Dan Goldman wins hotly contested NY-10 primary
A look into how the former federal prosecutor’s policies on student loan debt, public safety and climate change may affect NYU students as he advances to the November congressional election.
Aug 25, 2022
Former federal prosecutor Dan Goldman won yesterday’s Democratic primary congressional election in New York’s 10th District, which encompasses Greenwich Village, SoHo, the Financial District and parts of northern Brooklyn, making it home to NYU’s Washington Square campus.
The district is currently represented by Democrat Jerrold Nadler, who ran and won the Democratic primary election in the 12th District following a congressional redistricting in May. Goldman won 25.8% of the vote in a tight race against New York state Assemblymember Yuh-Line Niou, who received 23.7% of the vote. Mondaire Jones, who currently represents the 17th District covering Rockland County and parts of northern and central Westchester County, trailed behind with 18.2% (Jones recently moved to Brooklyn).
Goldman declared his victory on Tuesday at 10:30 p.m., a couple hours before the Associated Press called the race in his favor. Prior to his win, The New York Times had endorsed the former prosecutor, which could have swayed many voters days before the election.
Goldman has focused much of his campaign on preventing threats to democracy, including the erosion of voting rights and governmental abuse of power. He plans to focus on issues such as climate change and crime and policing, and also holds platforms on student debt forgiveness and LGBTQ+ rights. He was a former fellow at the Brennan Center for Justice — a nonprofit public policy institute within NYU Law.
“Tonight is not a victory for myself or any one person — it is a victory for all of us — all of us who will not let authoritarian forces undermine the foundation of our democracy and the rule of law,” Goldman said in his victory speech.
During his campaign, Goldman maintained that student debt should only be canceled for those under the most financial stress — including those who have been defrauded by for-profit schools. He has also said that President Joe Biden most likely has the authority to address student loans, noting that student debt has had a disproportionate impact on people of color.
“I think the student debt problems in our country are significant,” Goldman told Intelligencer in an interview. “I am very opposed, in general, to for-profit education. I think the incentives are just completely wrong, and I think, to the extent that they are taking loans and putting debt on people, that has to be addressed.”
Since NYU is a private, not-for-profit institution, students are less likely to benefit from Goldman’s more moderate higher education policies which focus on the debts of those who attended for-profit universities.
Policing and public safety
Goldman was previously a prosecutor for the U.S. District Court for the Southern District of New York where he focused on cases involving Mafia leaders and white-collar crimes. He also handled cases which covered insider trading, gun trafficking and corporate fraud.
Goldman opposes defunding the police and has said he has a “zero tolerance policy” for hate crimes. He has also said that, if elected, he would attempt to add sentencing enhancements for any crimes for which a discriminatory motive is proved by prosecution.

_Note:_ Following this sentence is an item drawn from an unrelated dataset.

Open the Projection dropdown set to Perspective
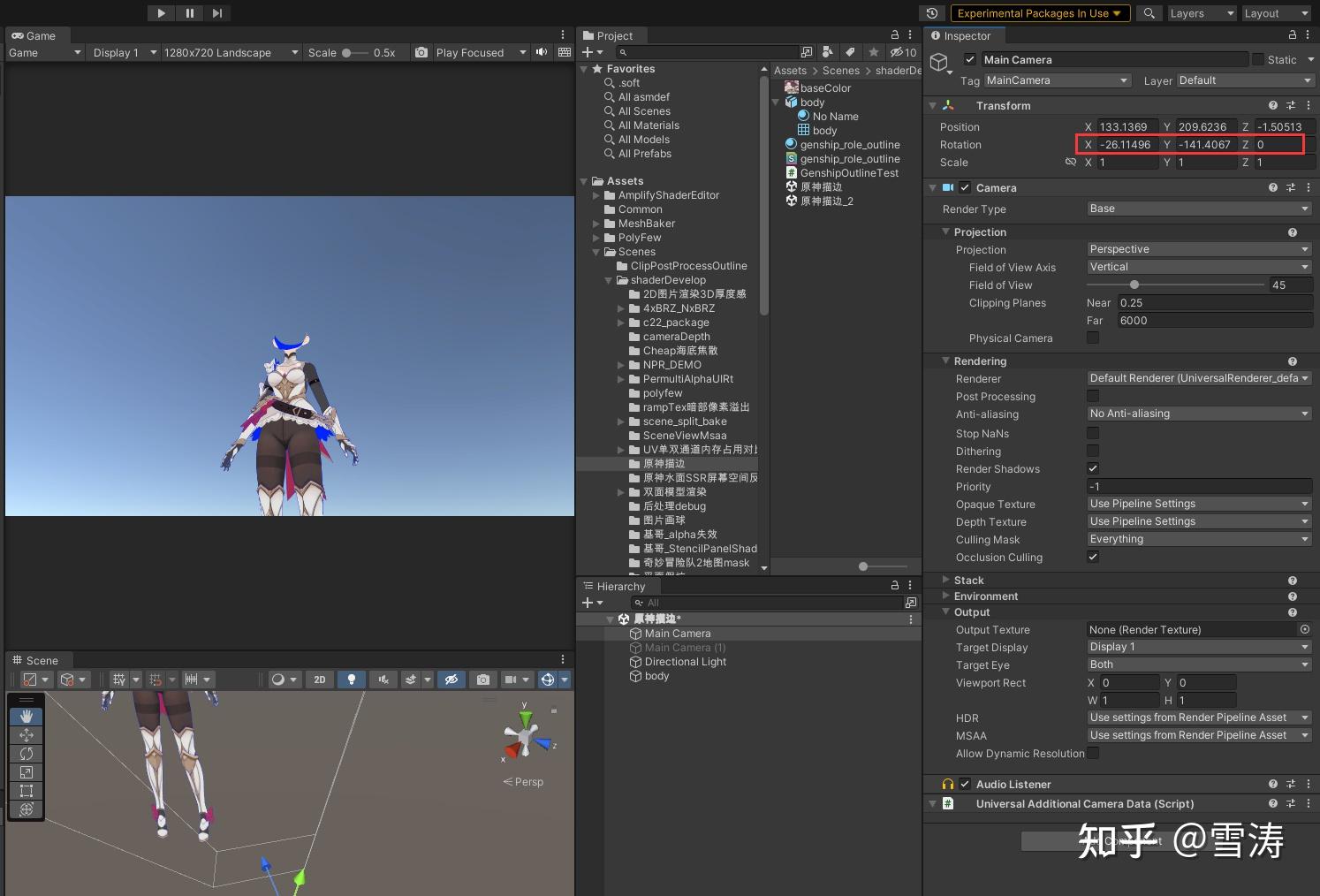Viewport: 1320px width, 896px height. [x=1197, y=248]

He also supports limiting qualified immunity for police officers, investing in alternative forms of policing, increasing police accountability and passing more expansive federal gun control laws including a ban on assault rifles.
New York City is facing many obstacles as a result of climate change, including rising sea levels, heavy rainfall and heat waves. Lower Manhattan, where NYU’s Washington Square campus and much of the 10th District is located, may become partially uninhabitable in the near future if New York does not shift quickly from fossil fuels to renewable energy.
Goldman is a supporter of the Green New Deal, which involves transitioning to renewable energy and offering incentives for private companies who invest in renewable energy, as he does not believe the government can reduce greenhouse gas emissions on its own. To accomplish this, he is planning to convince Republicans that it is in their best interest to pass and invest in climate policies. He also said threats against voting rights primarily hinders marginalized groups who have been disproportionately impacted by climate change.